Interface element records:
━━━━━━
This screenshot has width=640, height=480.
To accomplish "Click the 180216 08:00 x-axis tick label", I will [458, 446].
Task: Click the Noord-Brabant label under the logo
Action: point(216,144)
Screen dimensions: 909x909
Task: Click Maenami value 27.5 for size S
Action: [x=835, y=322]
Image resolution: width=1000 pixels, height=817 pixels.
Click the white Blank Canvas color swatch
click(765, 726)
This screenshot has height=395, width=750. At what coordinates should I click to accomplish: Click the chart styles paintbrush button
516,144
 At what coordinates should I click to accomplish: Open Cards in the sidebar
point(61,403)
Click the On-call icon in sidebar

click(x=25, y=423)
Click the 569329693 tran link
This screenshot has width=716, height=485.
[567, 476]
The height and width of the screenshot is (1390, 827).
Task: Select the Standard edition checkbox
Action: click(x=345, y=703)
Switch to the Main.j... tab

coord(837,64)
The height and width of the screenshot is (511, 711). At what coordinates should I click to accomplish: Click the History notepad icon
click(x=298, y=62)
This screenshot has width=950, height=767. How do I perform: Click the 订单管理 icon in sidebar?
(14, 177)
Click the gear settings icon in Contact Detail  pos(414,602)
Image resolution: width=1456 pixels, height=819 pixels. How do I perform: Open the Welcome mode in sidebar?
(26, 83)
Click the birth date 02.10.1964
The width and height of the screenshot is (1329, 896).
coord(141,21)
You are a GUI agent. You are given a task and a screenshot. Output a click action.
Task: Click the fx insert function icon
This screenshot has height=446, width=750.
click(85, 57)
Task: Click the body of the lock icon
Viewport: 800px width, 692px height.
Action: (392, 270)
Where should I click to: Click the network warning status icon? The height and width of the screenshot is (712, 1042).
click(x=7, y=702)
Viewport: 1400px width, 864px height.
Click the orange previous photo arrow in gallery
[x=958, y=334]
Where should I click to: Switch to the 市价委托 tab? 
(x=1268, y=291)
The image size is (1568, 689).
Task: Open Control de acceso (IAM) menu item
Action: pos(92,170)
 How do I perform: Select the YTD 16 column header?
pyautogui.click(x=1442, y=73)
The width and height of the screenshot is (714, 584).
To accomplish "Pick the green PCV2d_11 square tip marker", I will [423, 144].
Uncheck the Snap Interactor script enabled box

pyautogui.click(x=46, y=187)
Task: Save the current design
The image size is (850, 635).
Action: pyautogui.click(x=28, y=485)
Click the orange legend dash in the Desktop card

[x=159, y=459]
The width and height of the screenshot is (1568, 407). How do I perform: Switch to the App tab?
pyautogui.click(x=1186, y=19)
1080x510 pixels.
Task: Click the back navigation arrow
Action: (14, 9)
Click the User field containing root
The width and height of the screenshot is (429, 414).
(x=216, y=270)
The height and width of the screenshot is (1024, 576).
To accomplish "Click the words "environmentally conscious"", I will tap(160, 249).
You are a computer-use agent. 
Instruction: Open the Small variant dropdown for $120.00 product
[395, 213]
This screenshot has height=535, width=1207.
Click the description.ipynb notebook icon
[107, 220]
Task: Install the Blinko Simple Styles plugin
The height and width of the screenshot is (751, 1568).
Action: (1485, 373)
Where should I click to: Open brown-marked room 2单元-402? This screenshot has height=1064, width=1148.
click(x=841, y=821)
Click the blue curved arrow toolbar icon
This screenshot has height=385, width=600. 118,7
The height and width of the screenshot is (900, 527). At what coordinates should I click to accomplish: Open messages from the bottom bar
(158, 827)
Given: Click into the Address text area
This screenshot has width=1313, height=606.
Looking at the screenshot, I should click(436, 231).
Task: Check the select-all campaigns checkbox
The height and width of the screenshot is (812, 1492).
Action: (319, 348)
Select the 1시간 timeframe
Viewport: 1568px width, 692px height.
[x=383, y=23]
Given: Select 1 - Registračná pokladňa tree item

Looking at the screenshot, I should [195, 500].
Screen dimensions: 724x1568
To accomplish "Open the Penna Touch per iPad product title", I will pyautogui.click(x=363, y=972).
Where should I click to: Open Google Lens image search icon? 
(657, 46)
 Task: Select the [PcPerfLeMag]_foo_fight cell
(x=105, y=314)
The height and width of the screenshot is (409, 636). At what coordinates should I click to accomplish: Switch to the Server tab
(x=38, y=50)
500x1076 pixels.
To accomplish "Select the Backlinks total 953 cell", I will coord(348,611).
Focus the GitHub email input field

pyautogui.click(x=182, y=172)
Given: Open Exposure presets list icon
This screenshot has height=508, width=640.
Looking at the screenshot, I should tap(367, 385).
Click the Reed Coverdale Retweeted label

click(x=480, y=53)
━━━━━━
• Objective: Reproduce, without changes, the lines of the listing from the one containing "Click the 569329693 tran link" to the one containing "coord(141,21)", with both of those lines included.

• Expected answer:
Click the 569329693 tran link
This screenshot has width=716, height=485.
[567, 476]
The height and width of the screenshot is (1390, 827).
Task: Select the Standard edition checkbox
Action: click(x=345, y=703)
Switch to the Main.j... tab

coord(837,64)
The height and width of the screenshot is (511, 711). At what coordinates should I click to accomplish: Click the History notepad icon
click(x=298, y=62)
This screenshot has width=950, height=767. How do I perform: Click the 订单管理 icon in sidebar?
(14, 177)
Click the gear settings icon in Contact Detail  pos(414,602)
Image resolution: width=1456 pixels, height=819 pixels. How do I perform: Open the Welcome mode in sidebar?
(26, 83)
Click the birth date 02.10.1964
The width and height of the screenshot is (1329, 896).
coord(141,21)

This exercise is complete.